Si aujourd’hui Mwynyi Zahera exerce ses talents auprès de la sélection nationale, il a essentiellement fait ses armes en Europe, notamment en France et en Belgique. Il a démontré, par la même occasion, toute l’étendue de ses qualités de « meneur d’hommes ». D’abord en tant que joueur où après quatre ans à Sozacom, club de Kinshasa, il est recruté par Anvers FC, club belge de 1ère division, par l’intermédiaire d’un agent connu à l’époque, Karl Broken. Nous sommes alors au milieu des années 1980. Il est ensuite transféré à Boom, toujours en Belgique, avant d’intégrer l’effectif d’Abbeville qui évolue en 2ème division française. Il y jouera quatre ans, sous la houlette de Georges Eo et Patrick Gonfalone, entrecoupé d’un passage d’un an à Amiens.

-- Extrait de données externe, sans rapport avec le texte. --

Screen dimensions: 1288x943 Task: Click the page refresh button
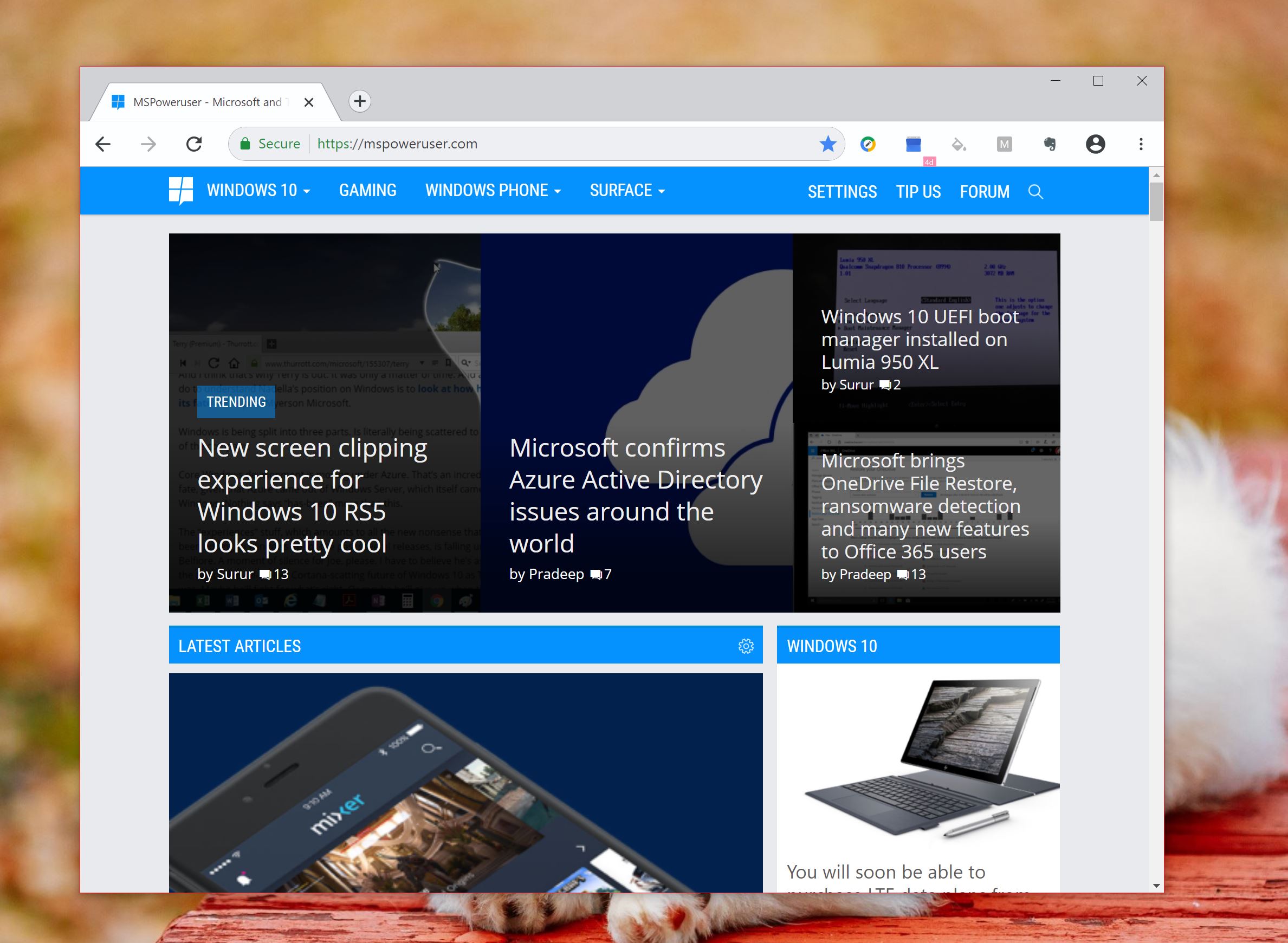point(198,143)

C’est durant cette période, hélàs, qu’une pubalgie l’éloigne des terrains plusieurs mois. Son retour sur les pelouses se fera dans le Nord Pas-de-Calais, à Maubeuge, en 3ème division. «Mes problèmes de santé m’ont alors conduit à penser à l’après-football ». « Une ville voisine de Maubeuge, Feignies, 7000 habitants, m’a proposé d’intégrer la mairie et de jouer pour leur équipe»… qui évolue alors en championnat régional. Un challenge que Mwynyi Zahera accepte de relever volontiers.

Passant ses diplômes d’entraîneur en même temps qu’il joue, il dirige ensuite l’équipe du FC Seignies et réussit quatre montées en cinq ans, jusqu’au Championnat de Football Amateur (CFA), soit la 4ème division nationale : « on allait partout se confronter aux équipes réserves des grands clubs français. Personne ne connaissait la ville de Feignies ! » se souvient encore en souriant Mwynyi Zahera.

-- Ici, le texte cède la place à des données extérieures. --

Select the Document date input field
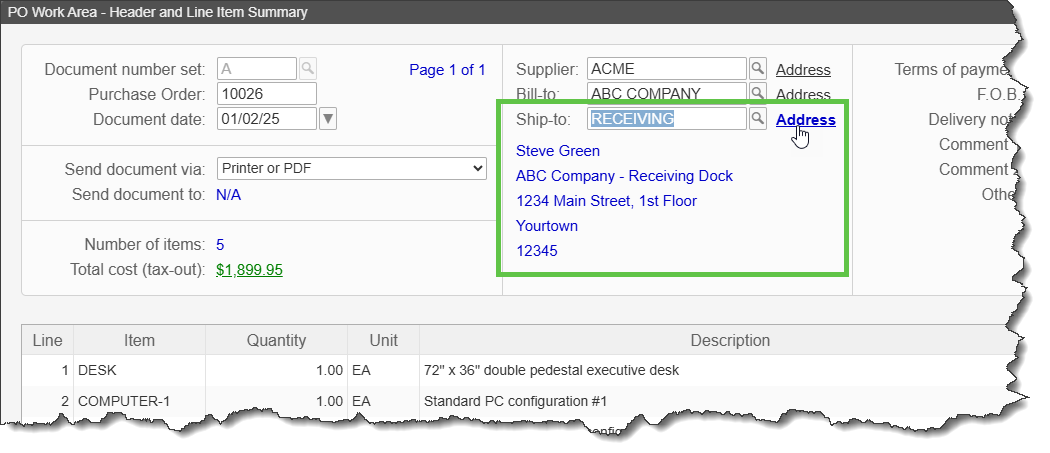The image size is (1050, 453). click(x=266, y=119)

À la fin des années 1990, il passe par Clairefontaine, le Centre national du football français pour y obtenir en 1998, année de la coupe du monde remportée par France, son diplôme d’entraîneur de football : « j’ai eu comme instructeur Raymond Domenech et Roger Lemerre », tous deux anciens sélectionneurs de l’équipe nationale. « Le cursus est d’une qualité extraordinaire et aujourd’hui, si nous en sommes là avec l’équipe de RDC, c’est grâce à la formation en France que Florent Ibenge et moi avons reçue ». Désormais, Mwynyi Zahera, mis en disponibilité par la mairie de Feignies, transmet ses connaissances auprès des meilleurs joueurs congolais. Il porte également un regard sans concessions sur le football en RDC : « il y a énormément de joueurs talentueux dans le pays mais les éducateurs qui les encadrent ne sont pas formés ». Des solutions, Mwynyi Zahera en a : «les entraîneurs devraient être diplômés, selon le niveau où ils évoluent. Il faut aussi une meilleure structuration des équipes professionnelles, avec pour chacune d’entre elles des centres de formation. Si l’AS Vita Club et le TP Mazembe sont aujourd’hui performants, c’est que ces clubs se sont structurés». Mwynyi Zahera souhaiterait aussi un climat apaisé dans les stades où certaines rencontres sont émaillées de violence. Celui qui a également entraîné le DCMP entre décembre 2014 et mars 2016, club de 1ère division de Kinshasa, se souvient qu’un jour, « mon équipe avait fait match nul. Certains supporters, mécontents, ont tout cassé dans le stade. Je pense qu’il faut plus de fermeté et sanctionner les clubs par des matchs à huis-clos ». Mwynyi Zahera reste cependant optimiste pour l’avenir du football congolais, dont il contribue à écrire l’histoire aux côtés de Florent Ibenge, avec l’objectif ambitieux mais réaliste «de se qualifier pour la Coupe du monde 2018».